I was able to boot into single-user mode and run fsck, which didn’t seem to find any errors, but it did note that the file system was modified, so I ran it again (with no errors). I typed “quit” to continue the boot sequence, but then reached the same blank screen.
At that point, I rebooted, and held command-R down to boot into the recovery partition, but I reached the same blank screen. I tried booting the computer from a bootable backup drive, holding down the option key, selecting the external disk, but I reached the same blank screen.
I was at a loss then. I thought the only option left was to try internet recovery (command-option) — yet I got the same blank screen after the globe turned for a while.
I took the MBP to my local Apple Store where they were at a loss to boot the computer, too.

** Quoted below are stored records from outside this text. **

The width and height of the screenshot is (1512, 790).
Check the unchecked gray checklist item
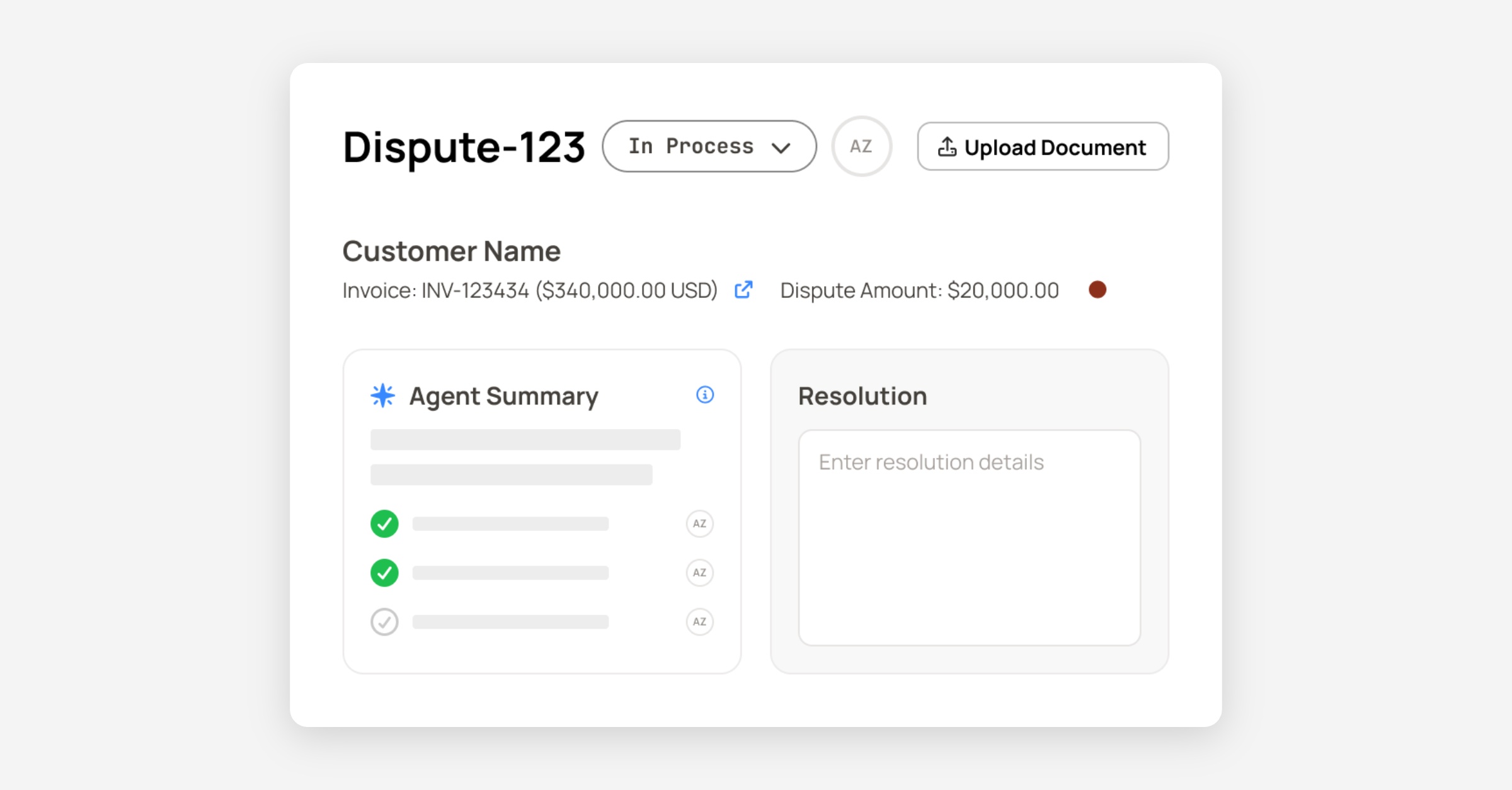(384, 622)
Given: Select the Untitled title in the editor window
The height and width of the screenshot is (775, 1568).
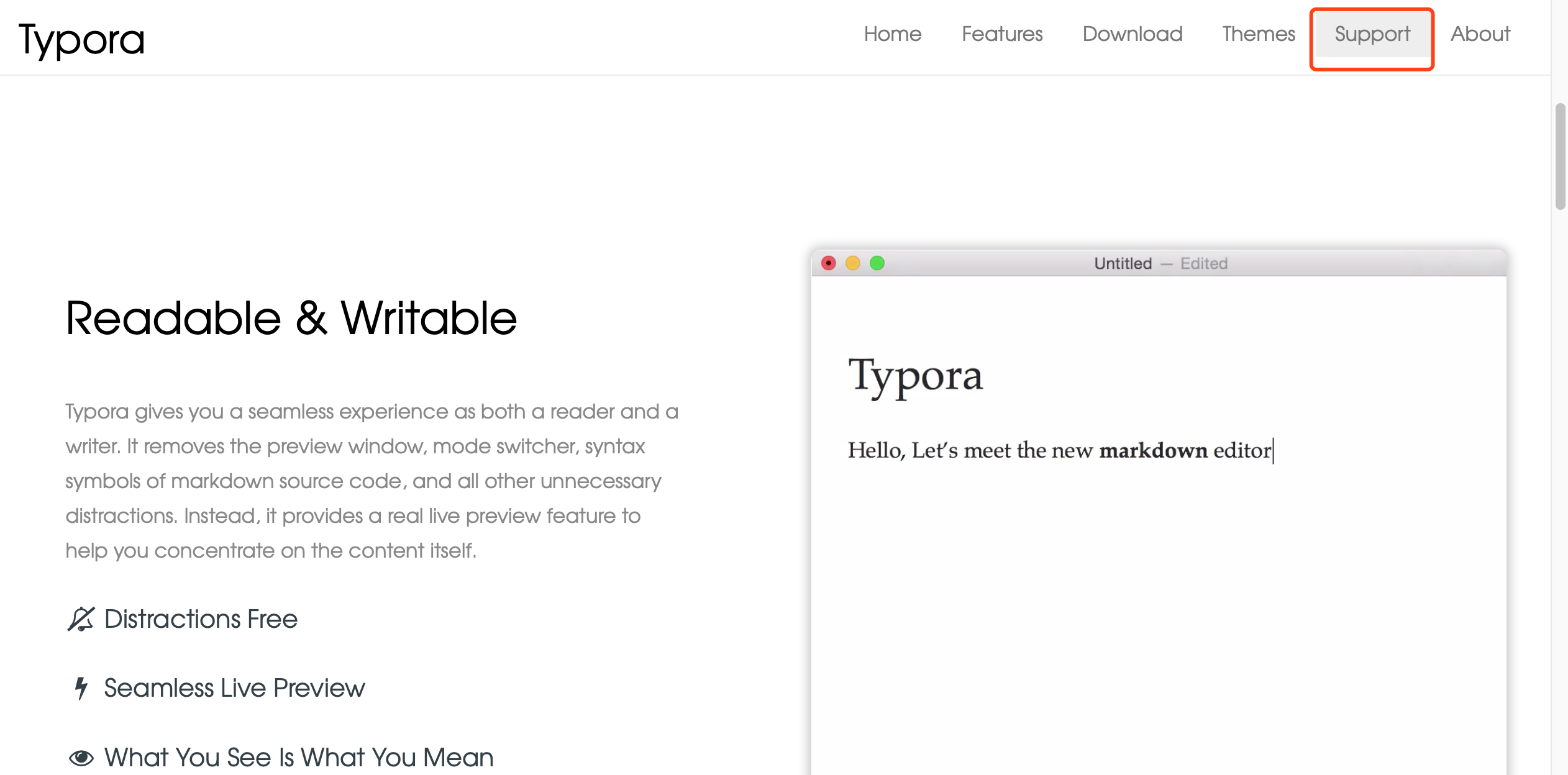Looking at the screenshot, I should coord(1122,263).
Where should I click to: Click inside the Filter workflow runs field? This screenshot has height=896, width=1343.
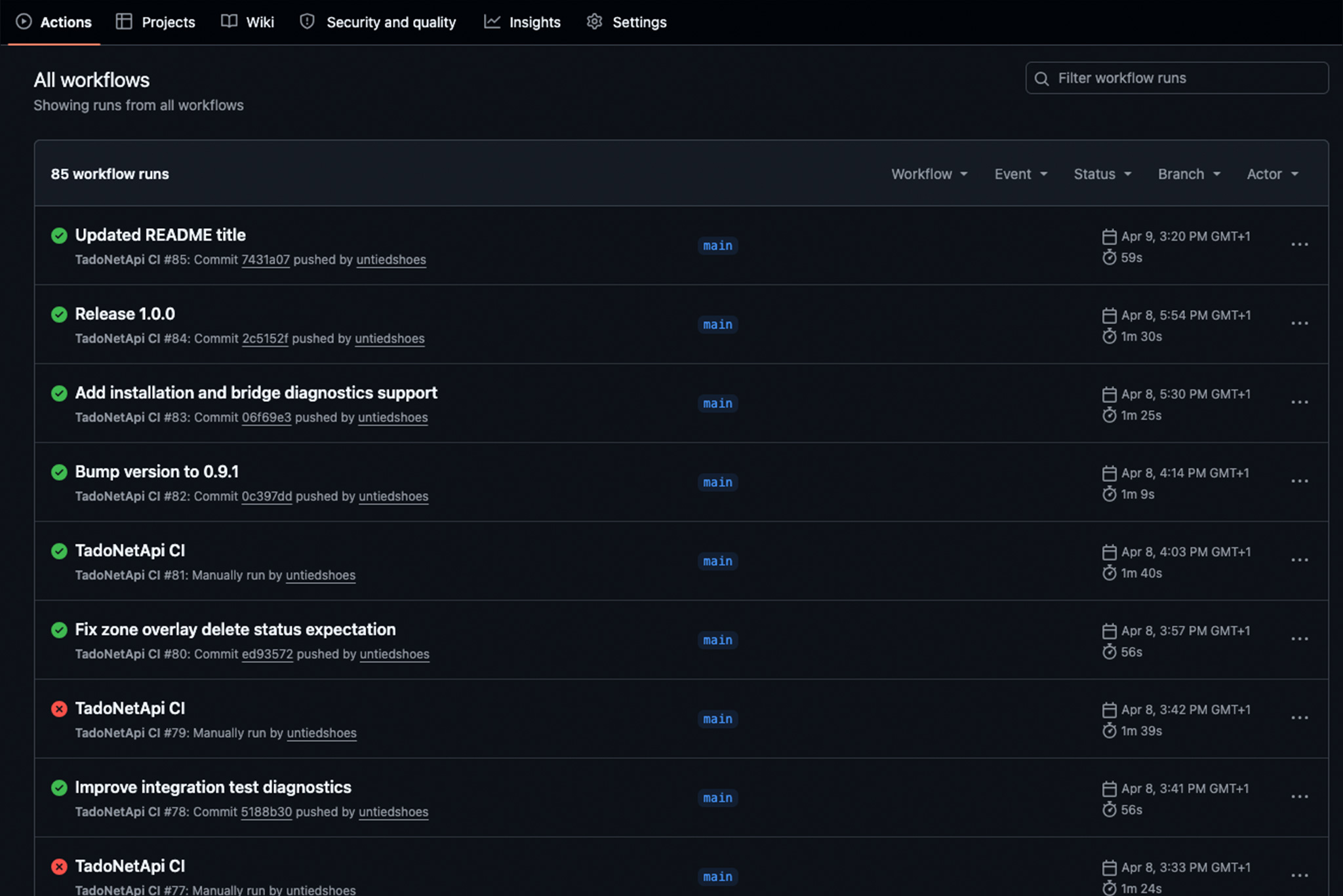coord(1174,78)
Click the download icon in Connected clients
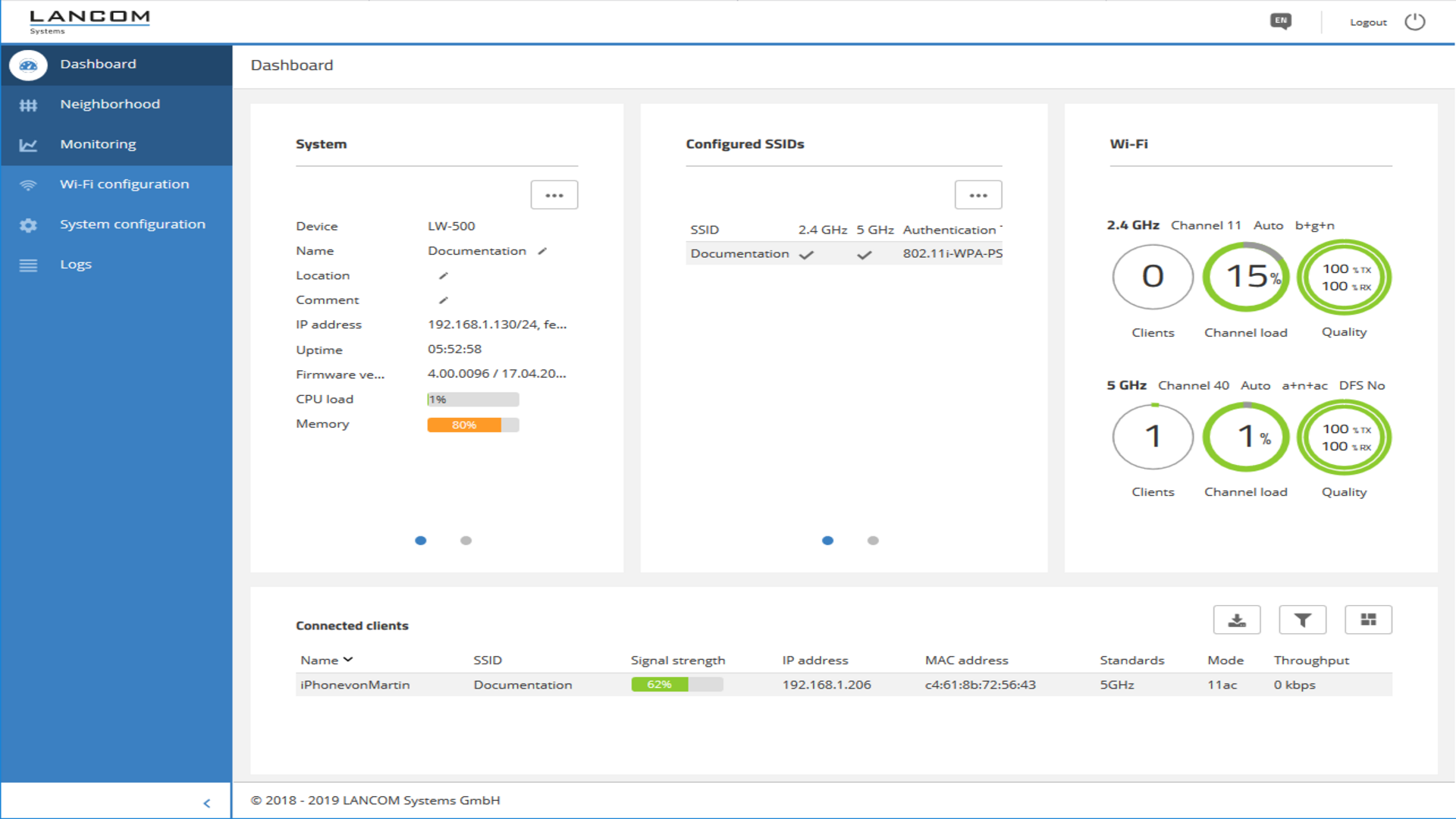The height and width of the screenshot is (819, 1456). point(1236,620)
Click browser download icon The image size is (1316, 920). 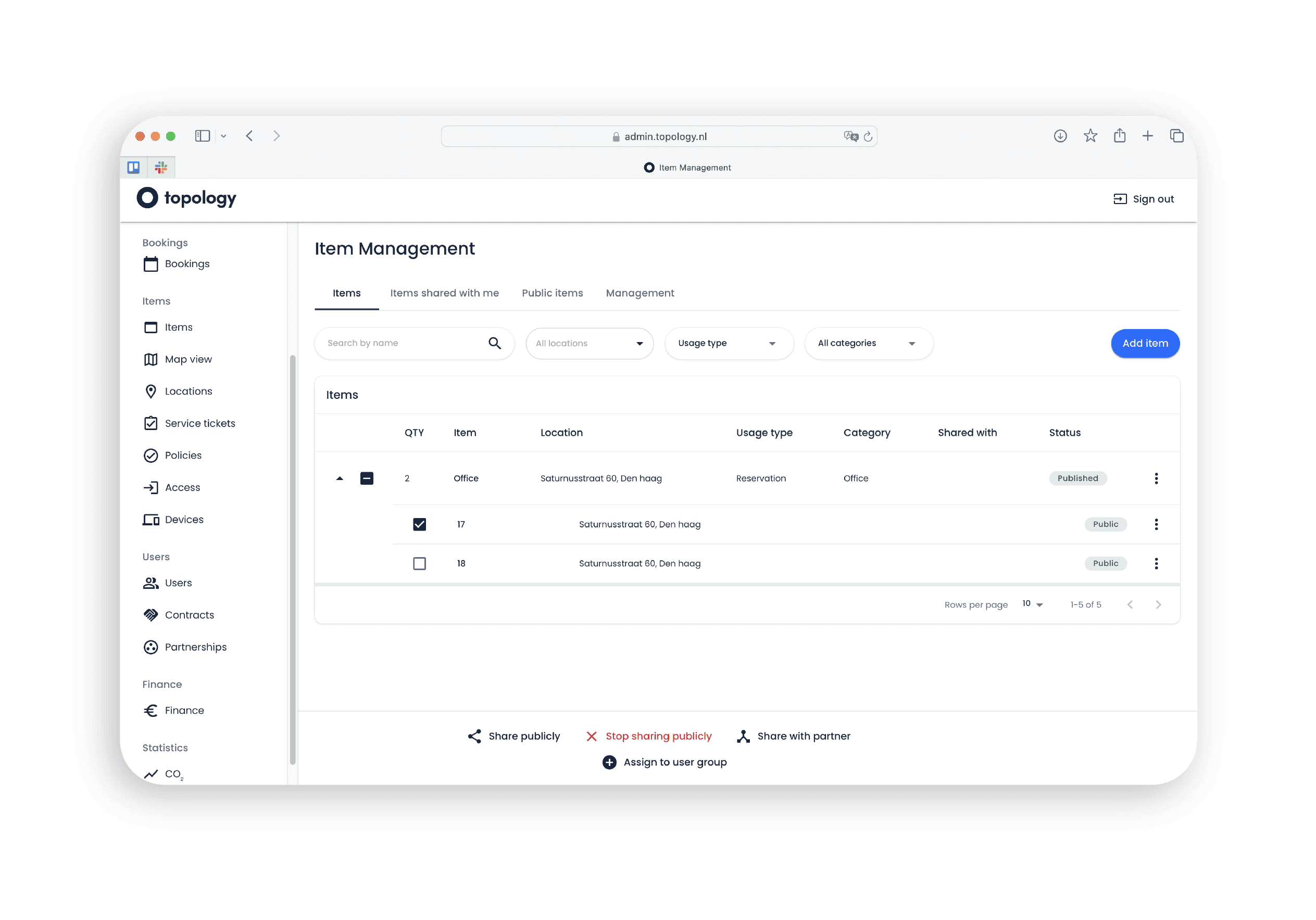tap(1060, 136)
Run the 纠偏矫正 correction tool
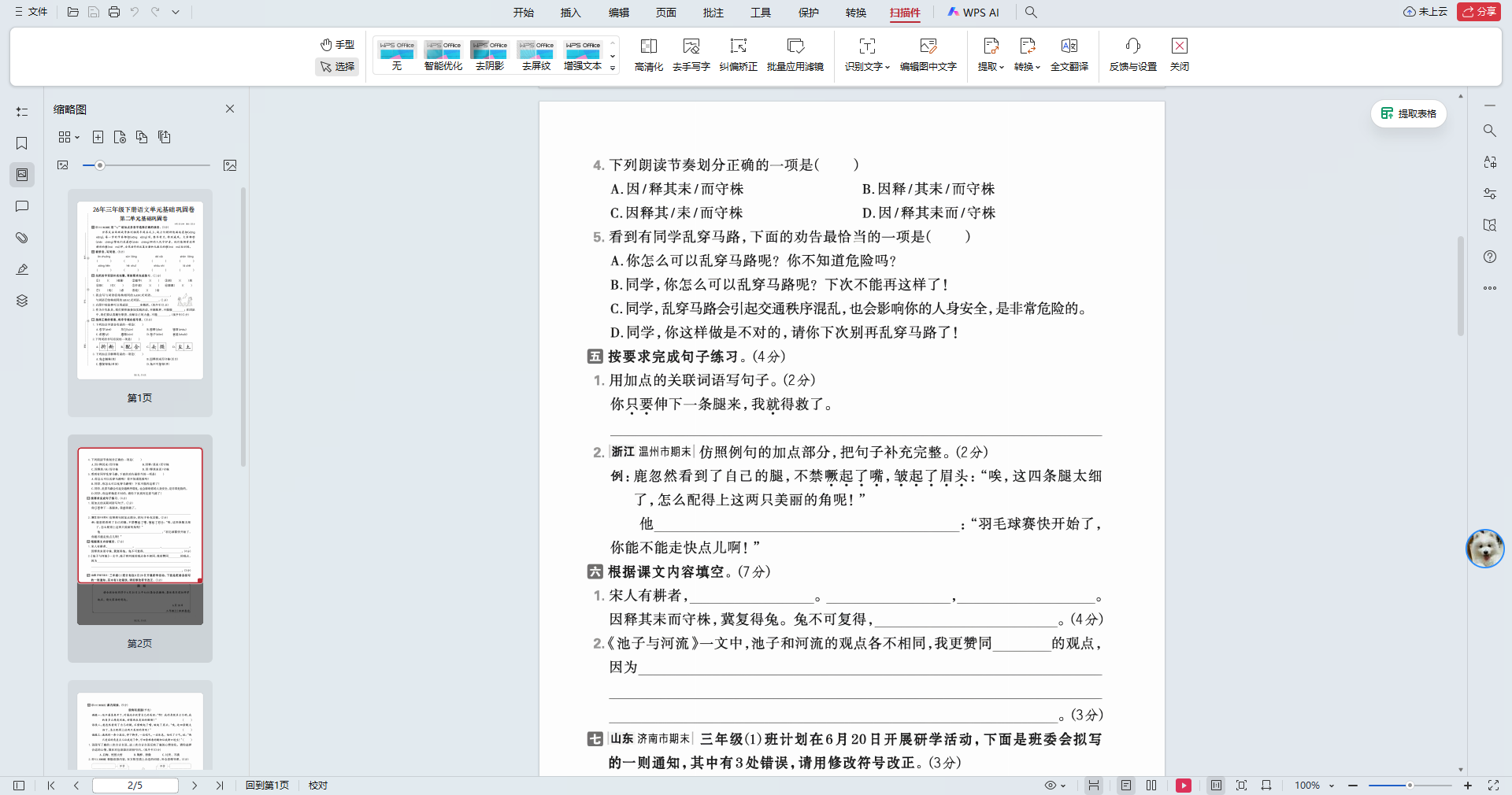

They ended up giving me a new laptop (this was after 2 successive logic board replacements), but the “genius” maintained that there must have been some sort of FileVault 2 encryption corruption which was stopping the boot sequence. Her reason for thinking this was because the MBP would get past the initial FileVault dialog and then stop. In the end, she concluded, “FileVault2 was doing its job"!
However, that made no sense to me at all, because 1) I couldn’t boot into the recovery partition and 2) couldn’t use internet recovery at all. Both of these bypass the encrypted partition, and even if a “drive” is encrypted, one should be able to erase it, right?
Does anyone have any idea what might have been wrong?